Using the concept of LOD, we can update the mesh only when necessary.
Here’s a simple example to illustrate:
As the character moves, constantly determine the character’s street;
When the character’s street changes, update the street mesh;
When updating the street mesh, if the city changes, update the city mesh;
When updating the city mesh, if the province changes, update the province mesh;
When updating the province mesh, if the country changes, update the country mesh.
We update the mesh according to our hierarchical octaves.
onCenterChanged() {
for (let i = 0; i < HexConfig.octaves; i++) {
if (!this.checkCellChange(i)) {
break;
}
}
}
Add a simple direction control UI to move the character; these basic codes are omitted.

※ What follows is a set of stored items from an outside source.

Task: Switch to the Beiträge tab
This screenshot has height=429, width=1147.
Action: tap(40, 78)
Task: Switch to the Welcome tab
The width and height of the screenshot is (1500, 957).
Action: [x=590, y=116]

At this point, we can happily stroll through our procedural world. After completing this step, I also implemented an important optimization feature.
6.Shared Nodes
Although we use LOD, each hexagon has 3 nodes, resulting in a significant number of meshes on the map. This causes a noticeable delay during initialization. I recalled a forum post about shared nodes:
Article link: 【性能优化】共享节点-动效复用方案 - Creator 2.x - Cocos中文社区
In summary, shared nodes do not create actual nodes but create one node plus n-1 self-defined objects. These objects contain all the rendering differences.
Using this method, we can reduce the time consumption when creating a large number of nodes. However, that article is based on 2.x, and there’s no direct relation to our 3.x model sharing.

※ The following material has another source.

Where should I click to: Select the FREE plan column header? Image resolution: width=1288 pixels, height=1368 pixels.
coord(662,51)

I spent three days and nights reading the source code and finally came up with a roughly working shared node solution for 3.x. The code isn’t particularly special and is not well encapsulated, but the basic principle is that Cocos Creator’s MeshRenderer automatically creates a model after assigning a mesh. This model is the rendering target.

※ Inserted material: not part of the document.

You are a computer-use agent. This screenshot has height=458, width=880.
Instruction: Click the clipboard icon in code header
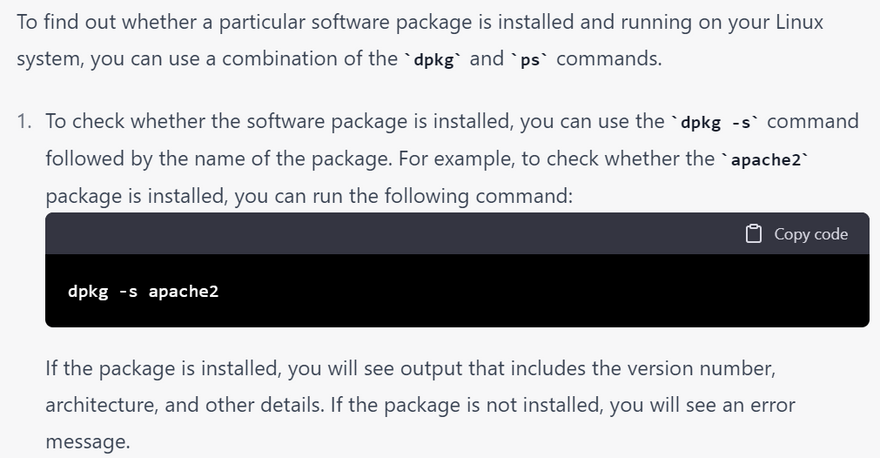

The model has node and transform variables pointing to the current node, which will be used for the node’s matrix information during rendering.
I did an experimental scene, constructing 10,000 nodes and using shared nodes, significantly reducing the time spent in the editor.
There’s also some improvement on the PC web:
Unexplored Concepts
Due to space and time constraints, this article ends here. However, there are still many things to explore in procedural terrain generation. Finally, I list some ideas and clues I haven’t had the time or energy to explore further. Feel free to try these out:
-
Using height + humidity to define area types: Details can be found in the following article:
Article link: 多边形游戏地图的生成 #2 | indienova 独立游戏 -
Reducing at least half the mesh based on the character’s viewpoint
This is quite doable, but I haven’t had the time. Writing this article has taken two to three weeks. -
Procedural Sky
This is a huge topic. Done well, it can create incredibly dreamy effects. Check out the effects of various celestial bodies and starry skies on Shadertoy. Integrating these into a procedural world’s sky should be quite stunning. -
Map Creatures and Items
Using noise maps to get a random value for the current point, then determining what creature or item exists at that point. Technically simple and very practical for actual games. -
Time Changes
Thebookofshaders mentions using FBM to distort FBM, creating a dreamlike, twisting fog effect. Similarly, we can add a time parameter to the terrain, making it change slowly over time. An ever-changing infinite world! -
Better Noise Maps
I spent two days reading IQ’s articles. I always wanted to take a closer look, but never had the time (definitely not afraid of reading English). I’ve gained a bit, but no practical results yet. Hopefully, one day I can achieve terrain rendering at the level of the masters:
- Stylization
The terrain rendering in this example is realistic, but due to limited technical ability, it lacks realism. Often, procedural terrain generation can avoid those difficulties and not always strive for physical realism, resulting in more visually appealing effects. Here is an example of procedural terrain with a stylized approach that I found while researching:
Conclusion
Finally, I wish Cocos all the best and hope that all developers can create games they are satisfied with! In a few days, I plan to organize the demo and upload it to the Cocos Store, hoping it will help those who are interested.